I put this method to the test copying my very favorite 25 year old Patagonia Ladies’ drop-seat ski pants which of course are not made any more. These pants are somewhat complicated with at least three different fabrics, darts, a gusset, and articulation. The pattern pieces I came up with required an absolute minimum of truing and re-drawing. It was very easy to make the changes I wanted to make in the process. Photos will be after the text explanation.

What you will need:

  • Glad Press n Seal (try Amazon if you can’t find it in a store)
  • A Sharpie
  • Pellon Grid
  • Assorted French curves and rulers
  • A garment to copy
  • A table to work on
  • Scissors (for cutting Pellon Grid)
  • Optional: Tailor’s Ham

Method of work:

Spread your garment out flat on a table. Decide which panel/part area you want to copy first. A flat area without darts or shaping would be a good first piece to do. Cut some Glad Press n Seal a little bit bigger than your area. You may have to stick several pieces together if it is a large area or an odd shape. The wrap has a slightly sticky side to it. You will press the wrap to your garment area, sticky side down. Make sure your area is as flat as possible, then smooth the wrap, eliminating any wrinkles. Once you have the wrap totally smoothed out, take a Sharpie and outline the seamline. I found it is easy to carefully run the marker right along the seam line. Mark the grainline and/or direction of most stretch. You will add seam allowance later. At this point, peel off the wrap, label it, and set it aside. I found the pieces stack and can be separated later.
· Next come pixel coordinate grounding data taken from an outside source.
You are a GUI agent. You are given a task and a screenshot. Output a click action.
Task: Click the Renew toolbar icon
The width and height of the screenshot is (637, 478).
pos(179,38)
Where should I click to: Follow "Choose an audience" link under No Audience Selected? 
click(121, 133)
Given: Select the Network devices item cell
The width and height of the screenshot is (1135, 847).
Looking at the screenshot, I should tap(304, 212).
For curves and odd shaped areas you might want to shape that part of the garment over a tailor’s ham, the edge of an ironing board, or something with a similar shape. This will allow you to capture the shaping of curved seams or darts. What I found with darts is to smooth the wrap starting at the opposite end from where the dart is, then work the excess into an actual “dart” or fold in the wrap. Mark this with the pen so you don’t lose it when you flatten the piece in the next step. Trace the seamline as above with a Sharpie. Preserve this fold when you peel the wrap off the fabric. Label your piece and set it aside.

Front knee with multiple darts

For every piece of the garment make a piece. Be sure to label each one. Once you have all your pieces traced, smooth each one onto the wrong side of a piece of Pellon a bit bigger. I like to line up the grainline. The pieces that have curves or darts should smooth out flat. If you marked a dart it should now lay flat. At this point, I touch up the seamlines if any are wonky, and make sure the piece has as needed notes and labelling. I might make some notches or other marks if it’s not obvious where it goes.
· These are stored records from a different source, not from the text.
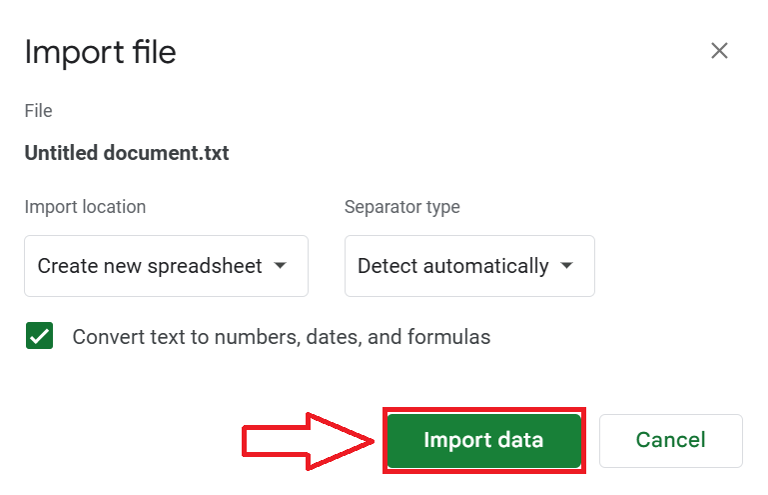Uncheck the Convert text to numbers checkbox

tap(40, 337)

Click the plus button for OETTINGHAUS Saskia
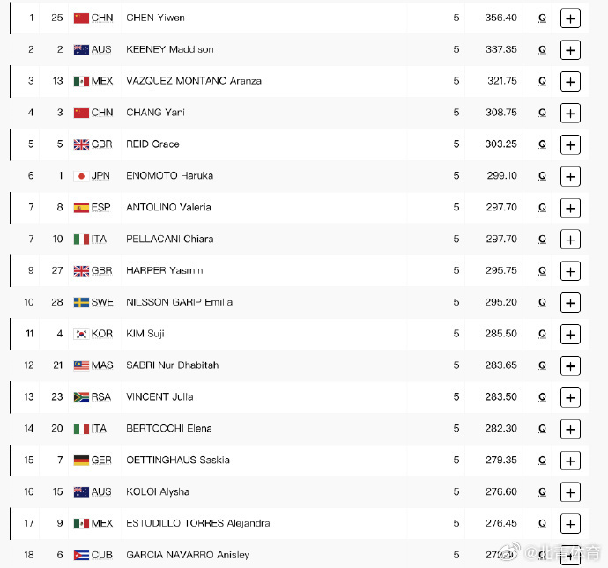coord(570,461)
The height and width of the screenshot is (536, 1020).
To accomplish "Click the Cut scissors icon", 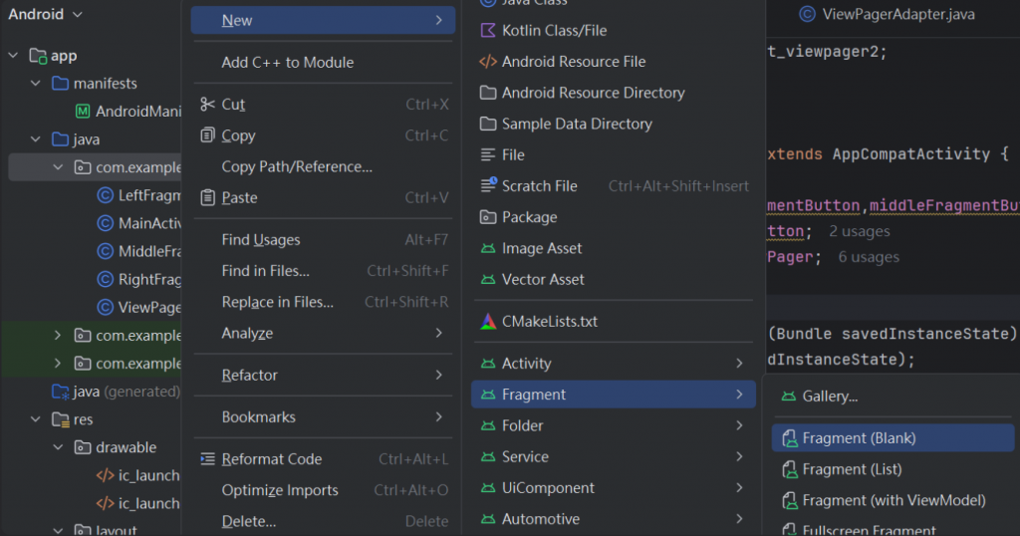I will pyautogui.click(x=207, y=105).
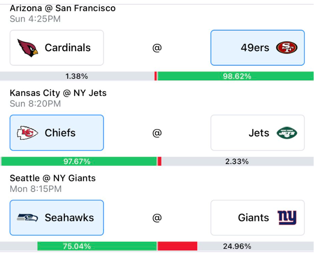This screenshot has width=314, height=254.
Task: Choose the Giants as winner
Action: (257, 218)
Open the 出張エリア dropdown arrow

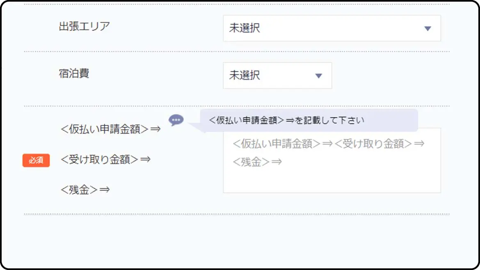[427, 29]
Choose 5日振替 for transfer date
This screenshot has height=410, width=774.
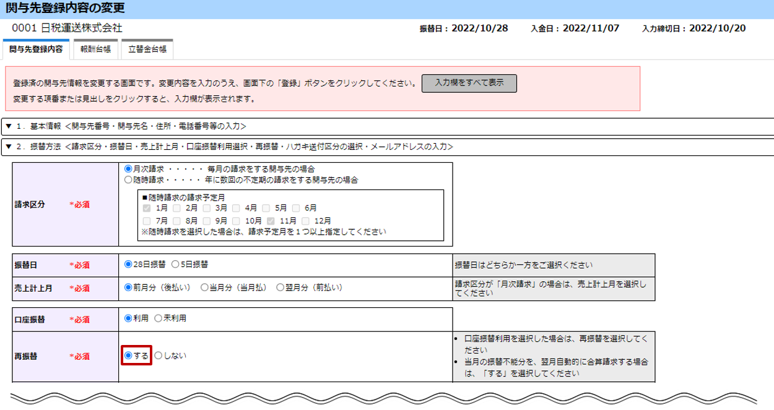tap(175, 264)
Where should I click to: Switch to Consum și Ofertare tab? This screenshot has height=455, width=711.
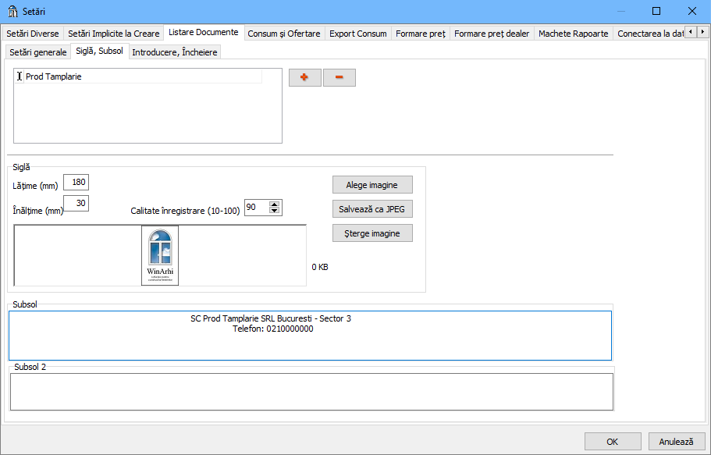tap(283, 34)
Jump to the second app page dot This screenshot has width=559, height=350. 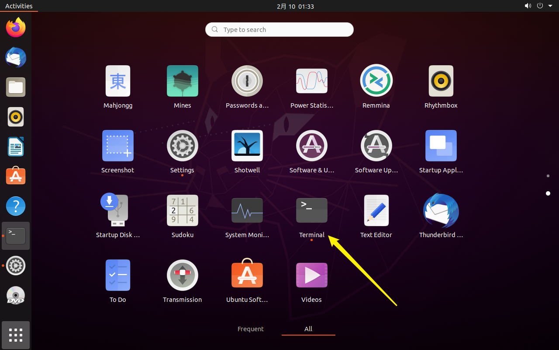(548, 193)
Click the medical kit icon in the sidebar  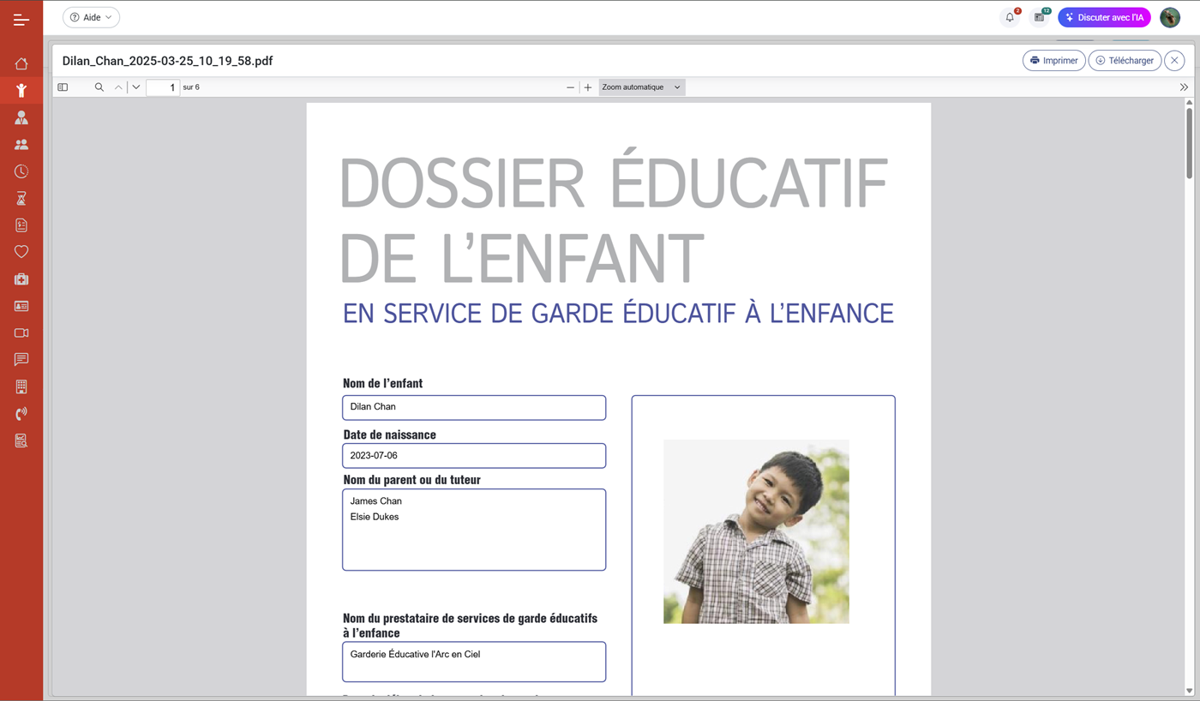21,279
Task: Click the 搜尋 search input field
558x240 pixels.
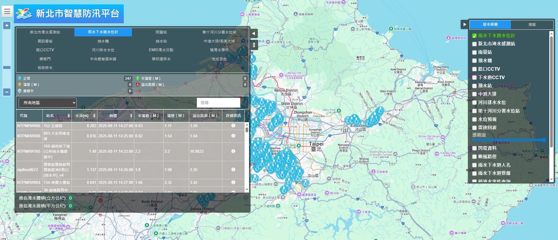Action: point(218,103)
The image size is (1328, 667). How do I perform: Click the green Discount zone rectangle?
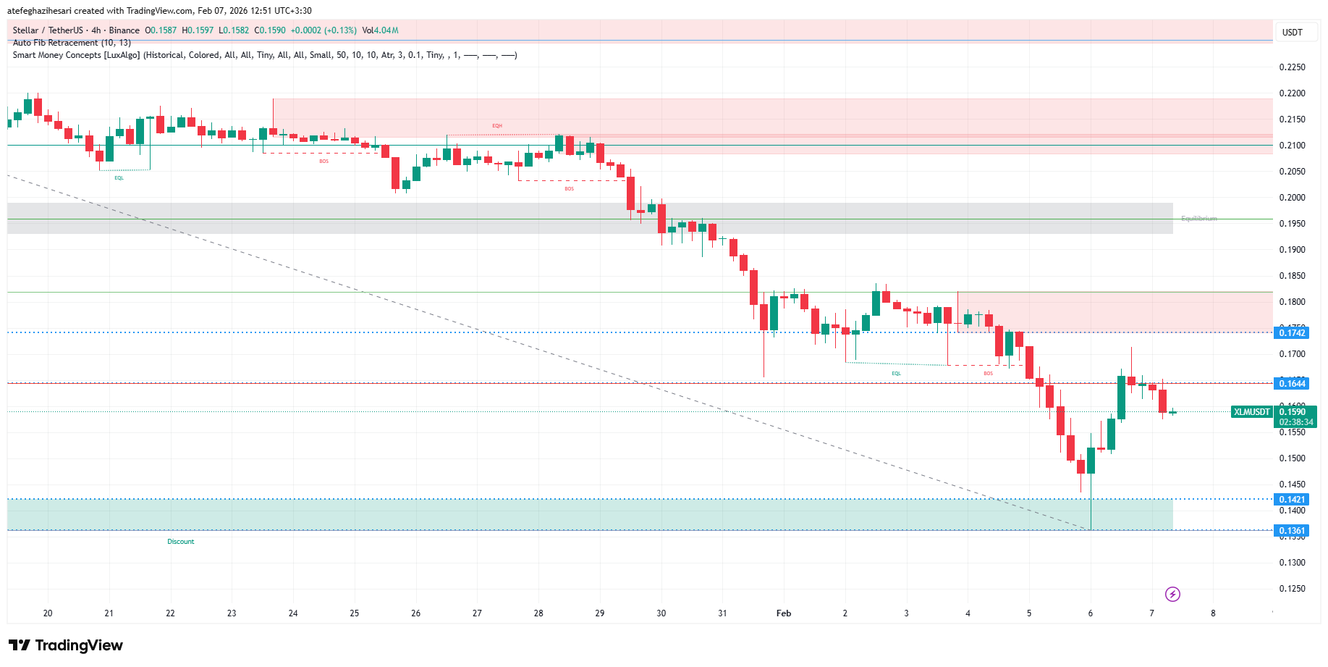(579, 514)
Once your wrap is onto the Pellon with all markings and seamlines, it’s time to check a few things. Using a tape measure, check your seamlines. When I did this, I found I was within 1/8″ on most seams, enough to mock it up in a muslin. If you are off any more than that, double check your garment and your tracing and correct it. Add your seam allowances, then peel the Pellon off and set it aside. You are now ready to make your mock up!

Here is the first mock up. It’s so close!!
Mock up out of a potential real fabric: Polartec Powershield from Discovery

Side view of Polartec Powershield mock up

25 year old Patagonia guide pants.

This fall I will make a finished pair with all the details out of Polartec Neoshell from Discovery Fabrics.

Update: I tried this technique copying a favorite wicking bike T of my husband’s. I was problem solving a sleeve issue, and copying this well fitting T was my solution to analyze sleeve problems in other patterns..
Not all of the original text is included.